Mi piace molto la scelta delle dieci cittadine, denota davvero un bell’occhio su un certo tipo di musiche ma, soprattutto, di attitudini. Quale potrebbe essere “l’undicesima città”, ovvero un’altra città da aggiungere alle dieci del libro? Puoi nominarne una, ma puoi anche nominarne molte di più, a tua scelta…
La prima città che mi viene in mente è New York, la seconda è Liverpool, poi Hong Kong, ma ormai è persa. Insomma, mi allargherei fuori dall’Europa e oltre l’Africa, anche verso oriente, perchè leggere la sfera urbana con i suoi spazi e le sue pratiche attraverso la lente del clubbing, è un mezzo molto efficace per osservare e studiare come le grandi città si evolvono e per riflettere su cosa è realmente il clubbing.
Il clubbing può ancora essere una forza rivoluzionaria (dal punto di vista almeno artistico, se non addirittura sociale), o ormai è talmente tanto established da essere (quasi) establishment?

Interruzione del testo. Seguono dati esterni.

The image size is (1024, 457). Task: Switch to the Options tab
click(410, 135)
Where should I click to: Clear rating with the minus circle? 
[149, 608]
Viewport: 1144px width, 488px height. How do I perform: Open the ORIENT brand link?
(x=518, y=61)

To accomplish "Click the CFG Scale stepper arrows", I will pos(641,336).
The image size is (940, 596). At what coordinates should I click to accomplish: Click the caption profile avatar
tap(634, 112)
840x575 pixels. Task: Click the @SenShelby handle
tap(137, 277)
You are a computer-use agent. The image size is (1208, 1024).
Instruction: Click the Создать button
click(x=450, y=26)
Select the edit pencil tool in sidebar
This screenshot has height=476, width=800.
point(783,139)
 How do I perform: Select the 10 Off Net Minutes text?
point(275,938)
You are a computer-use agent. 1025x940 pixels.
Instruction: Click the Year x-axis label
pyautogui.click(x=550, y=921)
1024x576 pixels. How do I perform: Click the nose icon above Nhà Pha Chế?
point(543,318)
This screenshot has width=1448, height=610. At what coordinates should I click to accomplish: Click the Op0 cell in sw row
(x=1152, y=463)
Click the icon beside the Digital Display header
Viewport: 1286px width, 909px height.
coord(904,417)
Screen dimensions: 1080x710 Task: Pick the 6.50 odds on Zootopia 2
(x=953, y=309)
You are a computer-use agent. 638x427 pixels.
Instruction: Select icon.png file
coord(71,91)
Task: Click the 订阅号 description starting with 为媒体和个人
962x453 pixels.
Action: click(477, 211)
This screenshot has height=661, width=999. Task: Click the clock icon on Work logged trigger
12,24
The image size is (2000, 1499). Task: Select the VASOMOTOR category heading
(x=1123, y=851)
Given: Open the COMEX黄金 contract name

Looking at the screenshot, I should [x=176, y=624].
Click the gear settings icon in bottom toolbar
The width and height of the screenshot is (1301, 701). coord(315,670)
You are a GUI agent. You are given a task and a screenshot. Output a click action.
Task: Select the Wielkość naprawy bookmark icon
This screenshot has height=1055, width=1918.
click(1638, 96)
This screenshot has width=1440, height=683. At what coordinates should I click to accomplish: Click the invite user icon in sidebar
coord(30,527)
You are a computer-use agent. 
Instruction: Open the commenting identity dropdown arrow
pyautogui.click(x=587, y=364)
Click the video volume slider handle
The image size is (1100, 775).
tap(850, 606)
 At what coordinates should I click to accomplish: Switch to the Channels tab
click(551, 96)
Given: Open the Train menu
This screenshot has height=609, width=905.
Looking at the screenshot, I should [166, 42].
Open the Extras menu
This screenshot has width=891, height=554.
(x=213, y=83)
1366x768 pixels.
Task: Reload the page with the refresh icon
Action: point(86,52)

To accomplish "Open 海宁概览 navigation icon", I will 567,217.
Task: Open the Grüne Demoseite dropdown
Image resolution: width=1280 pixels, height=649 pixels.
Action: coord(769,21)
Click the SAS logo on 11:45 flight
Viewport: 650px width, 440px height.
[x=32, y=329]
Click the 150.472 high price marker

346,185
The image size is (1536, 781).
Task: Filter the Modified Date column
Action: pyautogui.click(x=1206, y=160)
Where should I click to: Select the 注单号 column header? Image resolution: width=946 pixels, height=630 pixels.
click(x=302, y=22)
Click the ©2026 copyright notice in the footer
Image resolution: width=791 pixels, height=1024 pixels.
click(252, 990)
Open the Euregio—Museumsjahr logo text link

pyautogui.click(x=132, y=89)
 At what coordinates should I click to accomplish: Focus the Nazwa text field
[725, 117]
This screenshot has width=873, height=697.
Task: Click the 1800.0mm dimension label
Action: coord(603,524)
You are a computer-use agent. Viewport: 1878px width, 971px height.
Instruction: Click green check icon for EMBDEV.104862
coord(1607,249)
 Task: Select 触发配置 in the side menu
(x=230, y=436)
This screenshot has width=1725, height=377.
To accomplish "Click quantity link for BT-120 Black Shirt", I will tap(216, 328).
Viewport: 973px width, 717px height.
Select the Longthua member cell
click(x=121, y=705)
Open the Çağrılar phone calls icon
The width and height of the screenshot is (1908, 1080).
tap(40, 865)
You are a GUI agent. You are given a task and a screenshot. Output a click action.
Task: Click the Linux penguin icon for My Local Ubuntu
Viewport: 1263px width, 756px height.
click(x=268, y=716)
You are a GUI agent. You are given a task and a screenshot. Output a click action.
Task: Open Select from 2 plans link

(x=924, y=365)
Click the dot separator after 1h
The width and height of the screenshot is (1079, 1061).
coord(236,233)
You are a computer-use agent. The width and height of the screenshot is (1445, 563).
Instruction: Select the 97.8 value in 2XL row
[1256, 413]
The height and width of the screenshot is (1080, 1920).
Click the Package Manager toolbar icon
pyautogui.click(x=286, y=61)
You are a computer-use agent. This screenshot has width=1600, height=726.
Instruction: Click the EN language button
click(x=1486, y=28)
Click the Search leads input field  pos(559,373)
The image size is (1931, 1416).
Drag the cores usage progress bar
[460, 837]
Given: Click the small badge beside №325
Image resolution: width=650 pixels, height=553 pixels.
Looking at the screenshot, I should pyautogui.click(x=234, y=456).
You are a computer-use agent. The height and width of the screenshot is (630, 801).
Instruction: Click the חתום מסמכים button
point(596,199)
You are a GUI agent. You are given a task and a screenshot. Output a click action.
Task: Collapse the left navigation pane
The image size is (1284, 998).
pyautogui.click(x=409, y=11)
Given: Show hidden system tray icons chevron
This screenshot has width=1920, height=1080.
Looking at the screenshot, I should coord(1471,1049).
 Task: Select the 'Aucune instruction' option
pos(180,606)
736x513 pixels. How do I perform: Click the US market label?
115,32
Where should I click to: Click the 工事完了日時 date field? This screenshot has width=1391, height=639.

Gli esseri umani hanno bisogno di rituali collettivi per costruire e saldare i legami di comunità, evolversi e costruire consapevolezza. Nella società urbana contemporanea questi rituali si esprimono in diverse maniere, il clubbing è una di queste. Poi ci sono momenti storici come l’inizio dell’house in cui c’è un salto di qualità e questi rituali accompagnati da una nuova musica diventano rivoluzionari, sia in termini artistici che sociali. Poi però passa il tempo e le cose si espandono e contemporaneamente si stabilizzano, perdendo l’intensità iniziale. Sono corsi e ricorsi naturali. Questo però non significa che un clubbing consapevole e maturo non possa essere rivoluzionario, o forse sarebbe meglio dire, ancora in grado di costruire comunità, di stimolare la creazione artistica e l’inclusività. La questione è che buona parte del clubbing di cui normalmente discutiamo ormai è puro mainstream, omologazione estetica, mancanza di sostanza e di consapevolezza. E’ un mondo saturo e ipertrofico che genera un flusso ormai indistinto di cose tutte simili in cui si fa fatica a isolare quel poco che vale la pena di ascoltare e partecipare. Ne più ne meno che il resto della nostra vita attuale, siamo tempestati sopraffatti di stimoli, i nostri sensi sono anestetizzati facciamo fatica a selezionare e individuare le cose che hanno valore, perchè nonostante tutto di cose belle ne continuano a succedere e di musica stupenda ancora se ne produce tanta. Credo che al momento già sarebbe rivoluzionario poter tornare a ballare e sudare insieme prima di dimenticare cosa significa.